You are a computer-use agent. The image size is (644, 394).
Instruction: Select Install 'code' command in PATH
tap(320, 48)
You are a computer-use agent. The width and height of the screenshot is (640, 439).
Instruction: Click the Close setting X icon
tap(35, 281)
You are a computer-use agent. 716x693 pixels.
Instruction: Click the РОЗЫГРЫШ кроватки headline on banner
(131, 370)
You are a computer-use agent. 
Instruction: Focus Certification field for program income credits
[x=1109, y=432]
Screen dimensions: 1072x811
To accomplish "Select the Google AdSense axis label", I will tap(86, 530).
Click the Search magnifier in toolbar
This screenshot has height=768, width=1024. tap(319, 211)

====================

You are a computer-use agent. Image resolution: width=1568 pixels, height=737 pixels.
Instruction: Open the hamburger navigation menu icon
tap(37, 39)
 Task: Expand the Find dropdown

====================

--- DIRECTIONS ---
Extract from the records above the lines from the one containing "Instruction: Open the" to the one containing "Task: Expand the Find dropdown", both lines included, exactly as they appear and with nothing else.

--- WORKED SOLUTION ---
Instruction: Open the hamburger navigation menu icon
tap(37, 39)
 Task: Expand the Find dropdown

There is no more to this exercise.